## Поставленная задача 1
Извлеките из записей строки от строки, содержащей «The image size is (357, 259).», до строки, содержащей «point(544,74)», включая обе эти строки, и повторите их без каких-либо изменений.

Ковпак
Шрифт:
Ковпак выступал перед своими партизанами и крестьянами с особым подъемом: только что запыхавшийся радист принес ему радостную весть: освобожден Киев!
Над древней столицей развевается алый флаг освобождения, Красная Армия на Правобережье, идет сюда, к этим местам! Плачут от радости Базыма, Павловский, Панин, плачут ветераны соединения и местные крестьяне, и никто не удивился, что вышибло слезу даже у железного Ковпака. Дождались!
Сразу же после митинга Ковпак собрал командиров, как обычно, чтобы снова посоветоваться, сообща решить! что и как делать дальше. Такой порядок был заведен им и Рудневым еще в Спадщанском лесу. Они твердо придерживались и неуклонно проводили в жизнь эти два, казалось бы, несовместимых принципа: единоначалие командира и подлинную демократичность.

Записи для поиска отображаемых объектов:
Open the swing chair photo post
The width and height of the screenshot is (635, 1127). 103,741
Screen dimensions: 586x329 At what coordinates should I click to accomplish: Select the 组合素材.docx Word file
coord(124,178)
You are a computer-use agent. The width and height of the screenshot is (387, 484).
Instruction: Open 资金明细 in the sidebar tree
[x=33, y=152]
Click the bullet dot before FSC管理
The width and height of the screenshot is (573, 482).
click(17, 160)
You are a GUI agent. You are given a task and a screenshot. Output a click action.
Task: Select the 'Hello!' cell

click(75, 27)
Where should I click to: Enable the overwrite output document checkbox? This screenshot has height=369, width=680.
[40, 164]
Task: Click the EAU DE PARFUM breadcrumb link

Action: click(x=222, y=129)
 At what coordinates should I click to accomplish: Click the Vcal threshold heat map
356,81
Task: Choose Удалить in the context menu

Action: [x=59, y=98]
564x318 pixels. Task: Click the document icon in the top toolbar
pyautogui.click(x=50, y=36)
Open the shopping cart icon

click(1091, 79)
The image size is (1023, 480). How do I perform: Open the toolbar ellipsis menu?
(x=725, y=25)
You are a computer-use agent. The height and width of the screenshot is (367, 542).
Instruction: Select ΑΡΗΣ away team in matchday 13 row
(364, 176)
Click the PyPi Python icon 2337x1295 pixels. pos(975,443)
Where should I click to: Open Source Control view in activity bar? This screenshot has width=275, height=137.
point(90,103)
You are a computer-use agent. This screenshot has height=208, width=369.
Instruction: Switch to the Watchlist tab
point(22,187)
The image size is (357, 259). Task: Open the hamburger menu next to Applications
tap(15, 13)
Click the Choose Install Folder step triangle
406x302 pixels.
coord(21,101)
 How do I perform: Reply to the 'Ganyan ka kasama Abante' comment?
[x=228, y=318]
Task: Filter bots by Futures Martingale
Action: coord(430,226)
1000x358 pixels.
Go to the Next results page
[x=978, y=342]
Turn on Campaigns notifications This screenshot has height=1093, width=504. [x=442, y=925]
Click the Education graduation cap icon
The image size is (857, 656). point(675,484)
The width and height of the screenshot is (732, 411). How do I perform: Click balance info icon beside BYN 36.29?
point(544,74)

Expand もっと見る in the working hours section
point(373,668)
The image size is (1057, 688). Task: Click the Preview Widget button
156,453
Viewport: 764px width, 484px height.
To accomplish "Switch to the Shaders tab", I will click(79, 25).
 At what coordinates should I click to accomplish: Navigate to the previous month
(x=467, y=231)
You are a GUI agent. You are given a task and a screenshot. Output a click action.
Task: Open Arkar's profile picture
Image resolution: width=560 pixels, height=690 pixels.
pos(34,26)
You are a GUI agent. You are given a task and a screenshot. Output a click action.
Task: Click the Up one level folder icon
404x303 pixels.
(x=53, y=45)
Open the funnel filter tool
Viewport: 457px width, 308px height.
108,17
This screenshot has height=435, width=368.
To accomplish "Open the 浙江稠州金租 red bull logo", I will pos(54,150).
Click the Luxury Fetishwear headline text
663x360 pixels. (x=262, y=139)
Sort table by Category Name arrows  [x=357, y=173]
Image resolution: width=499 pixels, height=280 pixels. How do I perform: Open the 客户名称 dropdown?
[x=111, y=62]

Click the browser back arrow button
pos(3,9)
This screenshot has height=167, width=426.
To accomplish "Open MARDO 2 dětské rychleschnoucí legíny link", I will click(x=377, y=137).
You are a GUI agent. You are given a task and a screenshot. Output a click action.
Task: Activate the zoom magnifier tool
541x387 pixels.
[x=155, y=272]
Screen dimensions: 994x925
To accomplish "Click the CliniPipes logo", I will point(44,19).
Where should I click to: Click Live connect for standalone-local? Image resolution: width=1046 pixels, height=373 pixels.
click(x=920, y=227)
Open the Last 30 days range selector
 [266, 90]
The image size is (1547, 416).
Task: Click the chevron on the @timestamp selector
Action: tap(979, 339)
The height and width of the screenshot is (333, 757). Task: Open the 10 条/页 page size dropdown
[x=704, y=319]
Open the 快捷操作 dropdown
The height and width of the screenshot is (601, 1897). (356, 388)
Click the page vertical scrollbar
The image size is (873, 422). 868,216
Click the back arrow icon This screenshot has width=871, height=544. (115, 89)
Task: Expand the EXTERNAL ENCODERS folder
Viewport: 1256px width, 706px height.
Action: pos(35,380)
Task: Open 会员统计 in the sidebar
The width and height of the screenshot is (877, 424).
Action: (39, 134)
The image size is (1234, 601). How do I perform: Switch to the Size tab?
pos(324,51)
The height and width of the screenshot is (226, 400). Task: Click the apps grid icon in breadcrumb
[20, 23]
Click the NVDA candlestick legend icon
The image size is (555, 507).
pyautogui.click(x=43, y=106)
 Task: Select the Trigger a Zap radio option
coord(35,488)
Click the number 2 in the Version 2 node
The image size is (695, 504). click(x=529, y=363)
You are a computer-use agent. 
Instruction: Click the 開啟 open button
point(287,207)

## Поставленная задача 2
Какую весть принес Ковпаку радист, согласно тексту о Ковпаке?

## Решение упражнения 1
The image size is (357, 259). Task: Open the hamburger menu next to Applications
tap(15, 13)
Click the Choose Install Folder step triangle
406x302 pixels.
coord(21,101)
 How do I perform: Reply to the 'Ganyan ka kasama Abante' comment?
[x=228, y=318]
Task: Filter bots by Futures Martingale
Action: coord(430,226)
1000x358 pixels.
Go to the Next results page
[x=978, y=342]
Turn on Campaigns notifications This screenshot has height=1093, width=504. [x=442, y=925]
Click the Education graduation cap icon
The image size is (857, 656). point(675,484)
The width and height of the screenshot is (732, 411). How do I perform: Click balance info icon beside BYN 36.29?
point(544,74)

## Решение упражнения 2
Весть о том, что освобожден Киев.